- [WHAT YOU SHOULD DO]
Copy the following listing line for line, without changing a single character.

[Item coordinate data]
┄┄┄┄┄┄┄┄┄┄

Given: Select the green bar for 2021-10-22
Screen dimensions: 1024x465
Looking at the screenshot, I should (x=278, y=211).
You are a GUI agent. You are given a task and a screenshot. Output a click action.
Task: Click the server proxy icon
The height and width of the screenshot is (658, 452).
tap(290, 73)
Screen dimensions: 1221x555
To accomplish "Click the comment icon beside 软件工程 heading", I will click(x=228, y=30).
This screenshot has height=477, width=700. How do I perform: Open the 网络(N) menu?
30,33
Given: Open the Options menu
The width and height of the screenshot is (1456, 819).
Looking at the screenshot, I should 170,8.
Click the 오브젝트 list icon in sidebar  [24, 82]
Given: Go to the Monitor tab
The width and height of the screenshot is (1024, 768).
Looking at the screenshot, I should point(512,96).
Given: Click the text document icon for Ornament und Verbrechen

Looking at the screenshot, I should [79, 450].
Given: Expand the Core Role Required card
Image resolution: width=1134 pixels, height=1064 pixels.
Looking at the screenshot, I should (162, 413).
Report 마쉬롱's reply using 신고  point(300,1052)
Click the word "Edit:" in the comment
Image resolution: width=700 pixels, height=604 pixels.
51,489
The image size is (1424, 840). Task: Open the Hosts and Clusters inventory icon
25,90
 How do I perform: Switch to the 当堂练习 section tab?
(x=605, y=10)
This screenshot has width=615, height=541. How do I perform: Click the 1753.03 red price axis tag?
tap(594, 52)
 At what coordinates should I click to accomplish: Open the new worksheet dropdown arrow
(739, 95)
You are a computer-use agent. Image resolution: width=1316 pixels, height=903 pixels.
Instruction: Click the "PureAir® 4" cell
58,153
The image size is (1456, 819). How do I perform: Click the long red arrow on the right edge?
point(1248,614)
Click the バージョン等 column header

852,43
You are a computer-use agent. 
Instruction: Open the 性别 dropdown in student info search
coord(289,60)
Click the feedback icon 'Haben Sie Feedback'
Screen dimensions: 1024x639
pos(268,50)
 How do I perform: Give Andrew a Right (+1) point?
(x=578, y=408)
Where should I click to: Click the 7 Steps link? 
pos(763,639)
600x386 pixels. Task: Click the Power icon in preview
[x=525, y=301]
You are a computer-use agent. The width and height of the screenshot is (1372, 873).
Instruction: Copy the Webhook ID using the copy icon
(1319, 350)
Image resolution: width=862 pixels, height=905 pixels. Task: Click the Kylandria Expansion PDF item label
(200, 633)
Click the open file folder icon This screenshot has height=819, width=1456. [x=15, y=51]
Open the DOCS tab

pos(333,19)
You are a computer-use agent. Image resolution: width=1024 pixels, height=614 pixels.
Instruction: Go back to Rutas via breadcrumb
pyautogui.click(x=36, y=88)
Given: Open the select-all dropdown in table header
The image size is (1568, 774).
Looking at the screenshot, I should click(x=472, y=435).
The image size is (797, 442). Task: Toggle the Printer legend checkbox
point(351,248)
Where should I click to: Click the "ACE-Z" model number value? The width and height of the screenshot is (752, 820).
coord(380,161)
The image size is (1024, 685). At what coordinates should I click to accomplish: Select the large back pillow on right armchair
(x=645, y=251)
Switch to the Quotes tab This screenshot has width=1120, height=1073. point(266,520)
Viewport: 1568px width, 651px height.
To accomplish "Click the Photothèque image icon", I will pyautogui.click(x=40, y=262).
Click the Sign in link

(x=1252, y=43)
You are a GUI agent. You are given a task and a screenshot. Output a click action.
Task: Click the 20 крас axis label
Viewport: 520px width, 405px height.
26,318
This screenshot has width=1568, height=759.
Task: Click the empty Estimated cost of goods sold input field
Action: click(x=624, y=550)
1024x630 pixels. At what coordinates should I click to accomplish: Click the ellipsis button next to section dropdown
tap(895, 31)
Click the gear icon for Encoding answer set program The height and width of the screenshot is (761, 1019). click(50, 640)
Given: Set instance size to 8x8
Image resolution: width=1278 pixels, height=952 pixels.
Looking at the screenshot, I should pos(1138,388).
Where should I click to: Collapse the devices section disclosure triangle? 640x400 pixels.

┄┄┄┄┄┄┄┄┄┄

- [REPLY TO THE EXERCISE]
Given: Select the green bar for 2021-10-22
Screen dimensions: 1024x465
Looking at the screenshot, I should (x=278, y=211).
You are a GUI agent. You are given a task and a screenshot. Output a click action.
Task: Click the server proxy icon
The height and width of the screenshot is (658, 452).
tap(290, 73)
Screen dimensions: 1221x555
To accomplish "Click the comment icon beside 软件工程 heading", I will click(x=228, y=30).
This screenshot has height=477, width=700. How do I perform: Open the 网络(N) menu?
30,33
Given: Open the Options menu
The width and height of the screenshot is (1456, 819).
Looking at the screenshot, I should 170,8.
Click the 오브젝트 list icon in sidebar  [24, 82]
Given: Go to the Monitor tab
The width and height of the screenshot is (1024, 768).
Looking at the screenshot, I should point(512,96).
Given: Click the text document icon for Ornament und Verbrechen

Looking at the screenshot, I should [79, 450].
Given: Expand the Core Role Required card
Image resolution: width=1134 pixels, height=1064 pixels.
Looking at the screenshot, I should (162, 413).
Report 마쉬롱's reply using 신고  point(300,1052)
Click the word "Edit:" in the comment
Image resolution: width=700 pixels, height=604 pixels.
51,489
The image size is (1424, 840). Task: Open the Hosts and Clusters inventory icon
25,90
 How do I perform: Switch to the 当堂练习 section tab?
(x=605, y=10)
This screenshot has width=615, height=541. How do I perform: Click the 1753.03 red price axis tag?
tap(594, 52)
 At what coordinates should I click to accomplish: Open the new worksheet dropdown arrow
(739, 95)
You are a computer-use agent. Image resolution: width=1316 pixels, height=903 pixels.
Instruction: Click the "PureAir® 4" cell
58,153
The image size is (1456, 819). How do I perform: Click the long red arrow on the right edge?
point(1248,614)
Click the バージョン等 column header

852,43
You are a computer-use agent. 
Instruction: Open the 性别 dropdown in student info search
coord(289,60)
Click the feedback icon 'Haben Sie Feedback'
Screen dimensions: 1024x639
pos(268,50)
 How do I perform: Give Andrew a Right (+1) point?
(x=578, y=408)
Where should I click to: Click the 7 Steps link? 
pos(763,639)
600x386 pixels. Task: Click the Power icon in preview
[x=525, y=301]
You are a computer-use agent. The width and height of the screenshot is (1372, 873).
Instruction: Copy the Webhook ID using the copy icon
(1319, 350)
Image resolution: width=862 pixels, height=905 pixels. Task: Click the Kylandria Expansion PDF item label
(200, 633)
Click the open file folder icon This screenshot has height=819, width=1456. [x=15, y=51]
Open the DOCS tab

pos(333,19)
You are a computer-use agent. Image resolution: width=1024 pixels, height=614 pixels.
Instruction: Go back to Rutas via breadcrumb
pyautogui.click(x=36, y=88)
Given: Open the select-all dropdown in table header
The image size is (1568, 774).
Looking at the screenshot, I should click(x=472, y=435).
The image size is (797, 442). Task: Toggle the Printer legend checkbox
point(351,248)
Where should I click to: Click the "ACE-Z" model number value? The width and height of the screenshot is (752, 820).
coord(380,161)
The image size is (1024, 685). At what coordinates should I click to accomplish: Select the large back pillow on right armchair
(x=645, y=251)
Switch to the Quotes tab This screenshot has width=1120, height=1073. point(266,520)
Viewport: 1568px width, 651px height.
To accomplish "Click the Photothèque image icon", I will pyautogui.click(x=40, y=262).
Click the Sign in link

(x=1252, y=43)
You are a GUI agent. You are given a task and a screenshot. Output a click action.
Task: Click the 20 крас axis label
Viewport: 520px width, 405px height.
26,318
This screenshot has width=1568, height=759.
Task: Click the empty Estimated cost of goods sold input field
Action: click(x=624, y=550)
1024x630 pixels. At what coordinates should I click to accomplish: Click the ellipsis button next to section dropdown
tap(895, 31)
Click the gear icon for Encoding answer set program The height and width of the screenshot is (761, 1019). click(50, 640)
Given: Set instance size to 8x8
Image resolution: width=1278 pixels, height=952 pixels.
Looking at the screenshot, I should pos(1138,388).
Where should I click to: Collapse the devices section disclosure triangle? 640x400 pixels.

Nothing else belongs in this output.